Collected data entries:
-------------------------

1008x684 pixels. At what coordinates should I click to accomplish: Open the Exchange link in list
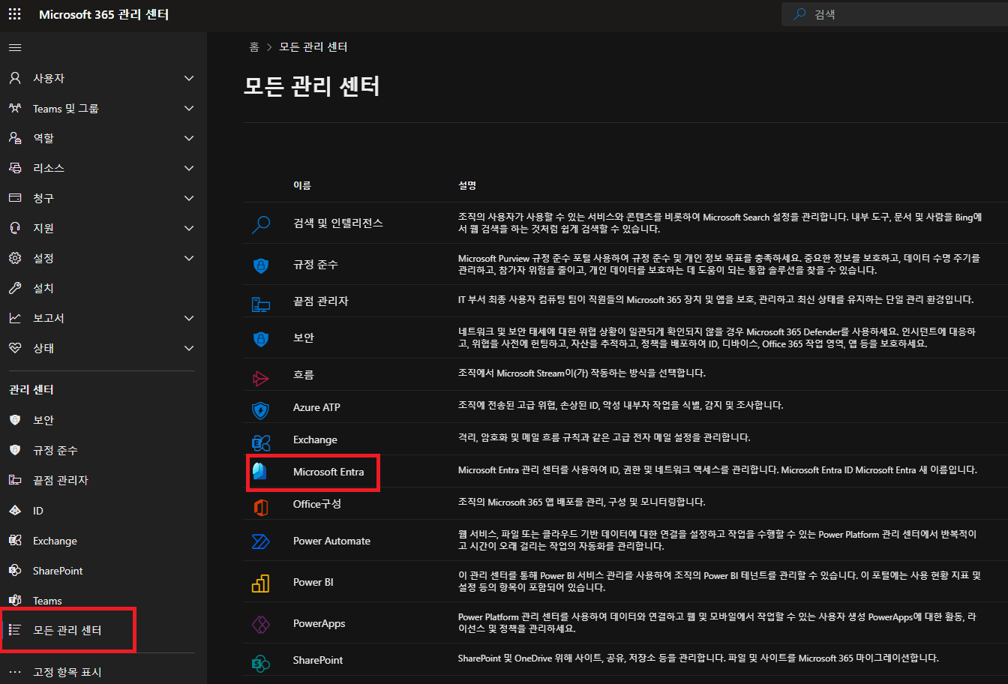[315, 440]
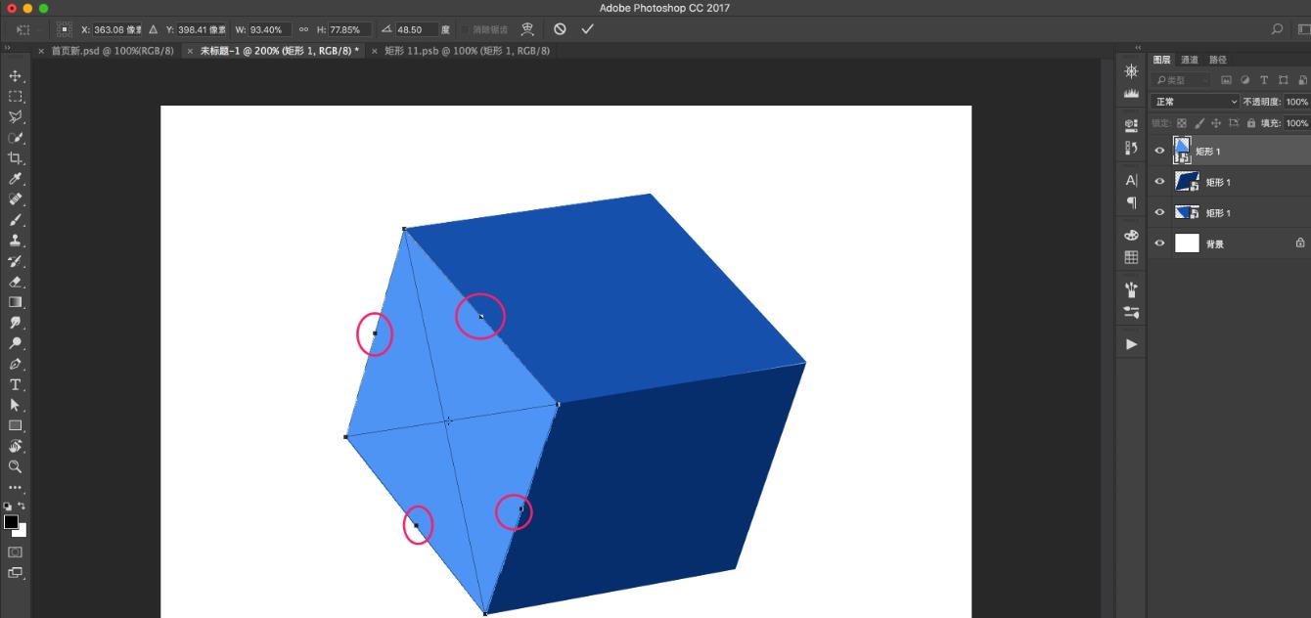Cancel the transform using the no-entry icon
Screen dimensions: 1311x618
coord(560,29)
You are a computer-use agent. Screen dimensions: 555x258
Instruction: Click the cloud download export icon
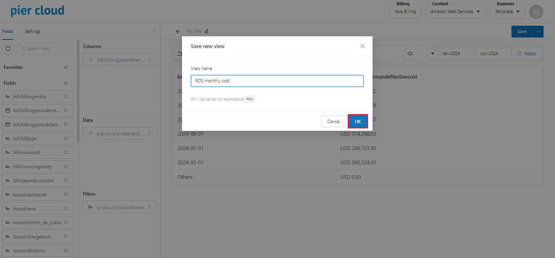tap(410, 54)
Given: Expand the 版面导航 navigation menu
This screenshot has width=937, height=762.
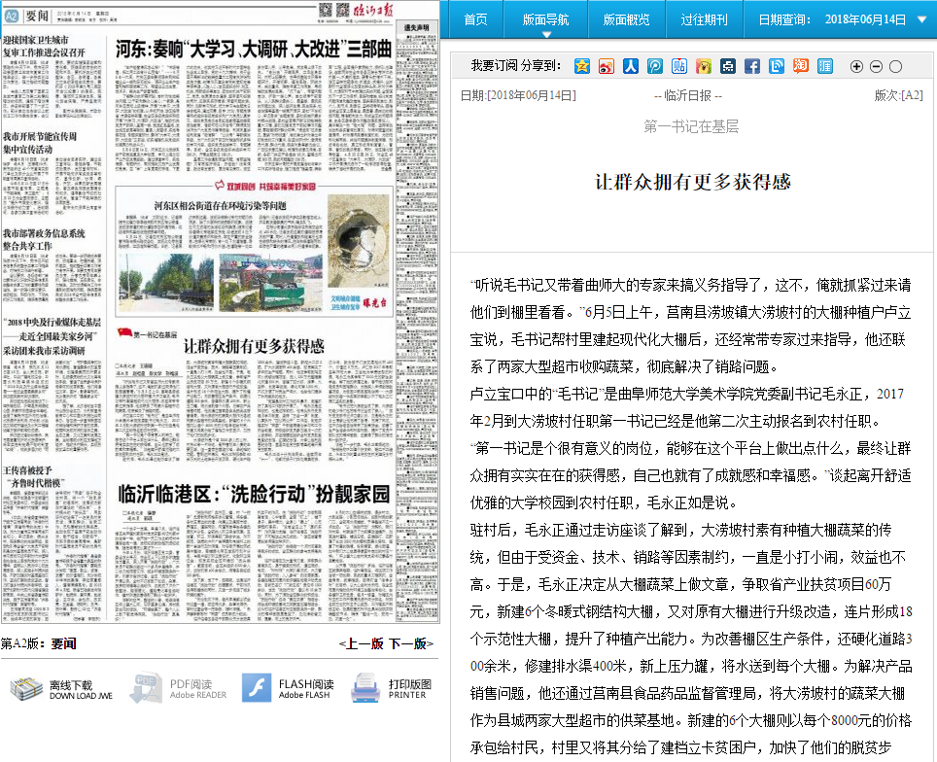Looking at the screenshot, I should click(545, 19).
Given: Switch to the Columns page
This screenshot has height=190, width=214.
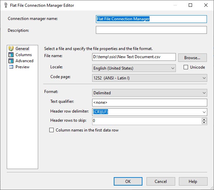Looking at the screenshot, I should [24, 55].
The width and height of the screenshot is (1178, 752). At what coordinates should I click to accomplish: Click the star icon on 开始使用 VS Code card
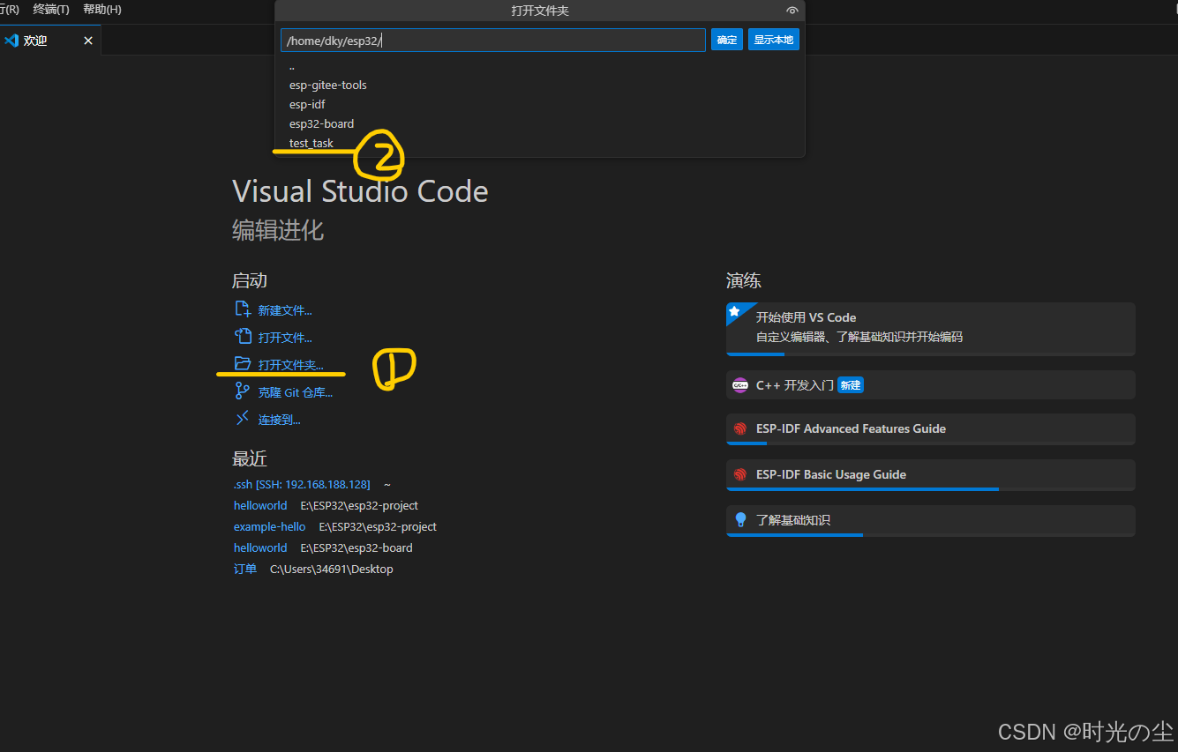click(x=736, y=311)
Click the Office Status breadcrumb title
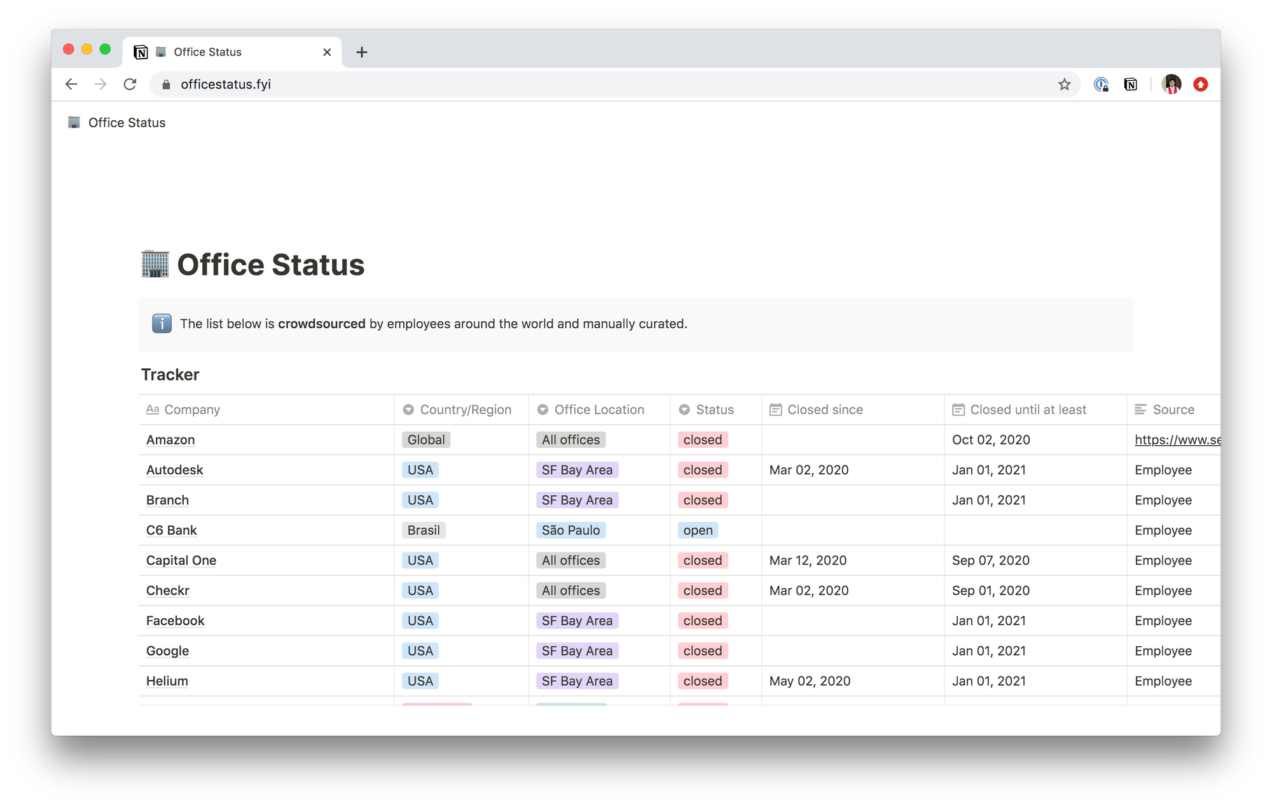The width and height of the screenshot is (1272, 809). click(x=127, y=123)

-------------------------

Instructions to follow:
The output has to match the data above line for line, except that pictures are dropped.

Solution to this task:
1008x684 pixels. At what coordinates should I click to accomplish: Open the Exchange link in list
[315, 440]
Cancel the transform using the no-entry icon
Screen dimensions: 1311x618
coord(560,29)
You are a computer-use agent. Screen dimensions: 555x258
Instruction: Click the cloud download export icon
tap(410, 54)
Given: Expand the 版面导航 navigation menu
This screenshot has width=937, height=762.
Looking at the screenshot, I should click(545, 19).
Given: Switch to the Columns page
This screenshot has height=190, width=214.
Looking at the screenshot, I should [24, 55].
The width and height of the screenshot is (1178, 752). At what coordinates should I click to accomplish: Click the star icon on 开始使用 VS Code card
click(x=736, y=311)
Click the Office Status breadcrumb title
The width and height of the screenshot is (1272, 809). click(x=127, y=123)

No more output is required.